The paper provides a "memory layer" with a large number of parameters. The parameters are accessed by a content-based attention. The attention takes a query and finds the top-K parameter vectors with the nearest keys. The innovation is in the efficient way to find the top-K keys. The efficient search splits the key to 2 parts and searches over 2 * sqrt(N_{items}) sub-keys, instead of searching over N_{items}. This still provides exact results, because the memory holds an item for each (subKey1, subKey2) combination. The experiments are done on a dataset with 28 billions words. The extra parameters are helpful there. Comments: The paper is good in all aspects. The writing is clear and pleasant to read. The experiments convincingly show the benefits of the model at the very large dataset. The memory layer may become a standard building block for large networks. I like that conditional computation models are mentioned in the related work section. The memory layer provides a nice alternative way to increase the network capacity. Minor details: - Line 122: The usage of top-K attention weights is not fully differentiable, because the k-th attention weight changes with a discontinuity when switching from rank k+1 to k. If needed, it would be possible to design a fully differentiable output, by ensuring that the k-th attention weight is zero at the tie-break. - Under line 140: The "in practice, the cost of ..." sentence should probably be: "in theory, the cost is O(k \log k x d_q) with a priority list ...". Update: Thank you for the polite feedback. The answers were informative. I hope the paper will be accepted.

+---+

## WHAT TO PRODUCE
According to the review, into how many parts does the efficient search split the key? The listing has no connection to the review.

+---+

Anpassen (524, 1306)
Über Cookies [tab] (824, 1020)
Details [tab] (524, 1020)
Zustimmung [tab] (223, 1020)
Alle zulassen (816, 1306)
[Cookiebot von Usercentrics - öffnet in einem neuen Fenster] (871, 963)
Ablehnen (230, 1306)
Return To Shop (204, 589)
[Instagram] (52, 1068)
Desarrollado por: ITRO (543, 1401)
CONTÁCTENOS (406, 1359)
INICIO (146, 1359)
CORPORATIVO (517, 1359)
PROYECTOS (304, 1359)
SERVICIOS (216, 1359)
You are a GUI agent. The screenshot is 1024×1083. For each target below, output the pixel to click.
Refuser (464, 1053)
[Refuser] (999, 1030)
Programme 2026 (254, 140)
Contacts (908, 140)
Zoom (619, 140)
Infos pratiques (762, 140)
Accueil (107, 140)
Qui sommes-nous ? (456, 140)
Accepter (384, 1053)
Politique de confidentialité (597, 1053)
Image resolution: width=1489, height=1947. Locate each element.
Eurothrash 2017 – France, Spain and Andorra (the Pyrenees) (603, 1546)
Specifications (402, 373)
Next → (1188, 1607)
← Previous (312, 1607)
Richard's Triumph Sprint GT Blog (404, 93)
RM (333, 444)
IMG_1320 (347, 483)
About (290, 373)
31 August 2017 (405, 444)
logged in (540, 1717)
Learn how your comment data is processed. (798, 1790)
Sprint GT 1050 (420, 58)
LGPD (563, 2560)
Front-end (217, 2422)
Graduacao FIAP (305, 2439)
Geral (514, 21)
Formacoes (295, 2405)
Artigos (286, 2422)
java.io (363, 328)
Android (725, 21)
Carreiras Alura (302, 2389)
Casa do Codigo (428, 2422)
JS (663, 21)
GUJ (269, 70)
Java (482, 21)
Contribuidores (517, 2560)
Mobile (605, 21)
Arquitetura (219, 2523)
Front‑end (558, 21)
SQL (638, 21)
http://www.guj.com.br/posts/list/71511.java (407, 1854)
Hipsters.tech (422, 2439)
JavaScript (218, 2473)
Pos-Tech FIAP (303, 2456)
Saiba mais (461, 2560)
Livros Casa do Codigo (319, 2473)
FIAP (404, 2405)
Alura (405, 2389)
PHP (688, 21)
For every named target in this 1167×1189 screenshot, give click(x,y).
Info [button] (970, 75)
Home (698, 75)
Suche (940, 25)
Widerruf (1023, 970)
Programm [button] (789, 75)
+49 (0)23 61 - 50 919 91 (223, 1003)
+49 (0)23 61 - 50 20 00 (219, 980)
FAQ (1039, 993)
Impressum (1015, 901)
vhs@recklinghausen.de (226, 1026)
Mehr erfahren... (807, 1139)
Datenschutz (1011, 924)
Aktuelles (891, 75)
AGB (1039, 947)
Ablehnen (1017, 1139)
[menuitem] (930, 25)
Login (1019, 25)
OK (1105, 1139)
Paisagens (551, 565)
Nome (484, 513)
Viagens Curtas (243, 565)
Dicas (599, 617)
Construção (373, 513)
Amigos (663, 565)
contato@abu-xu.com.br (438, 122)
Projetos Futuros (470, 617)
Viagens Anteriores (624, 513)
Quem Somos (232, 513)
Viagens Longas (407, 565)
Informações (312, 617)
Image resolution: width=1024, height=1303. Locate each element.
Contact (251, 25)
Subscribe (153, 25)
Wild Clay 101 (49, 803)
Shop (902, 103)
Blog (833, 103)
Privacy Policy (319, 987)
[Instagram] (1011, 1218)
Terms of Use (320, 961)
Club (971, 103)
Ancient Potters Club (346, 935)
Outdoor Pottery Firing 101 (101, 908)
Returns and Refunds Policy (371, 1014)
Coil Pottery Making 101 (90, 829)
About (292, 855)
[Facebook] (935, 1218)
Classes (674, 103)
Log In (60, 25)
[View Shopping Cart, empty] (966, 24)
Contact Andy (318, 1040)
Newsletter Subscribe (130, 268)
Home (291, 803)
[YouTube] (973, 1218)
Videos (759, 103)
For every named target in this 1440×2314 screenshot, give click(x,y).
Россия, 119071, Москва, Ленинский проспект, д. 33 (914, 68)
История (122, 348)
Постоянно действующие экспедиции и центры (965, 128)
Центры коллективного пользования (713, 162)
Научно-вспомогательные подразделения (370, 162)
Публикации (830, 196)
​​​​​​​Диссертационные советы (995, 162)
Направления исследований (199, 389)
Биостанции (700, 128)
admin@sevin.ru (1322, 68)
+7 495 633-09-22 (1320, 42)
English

+---+

## TASK SOLUTION
Two parts.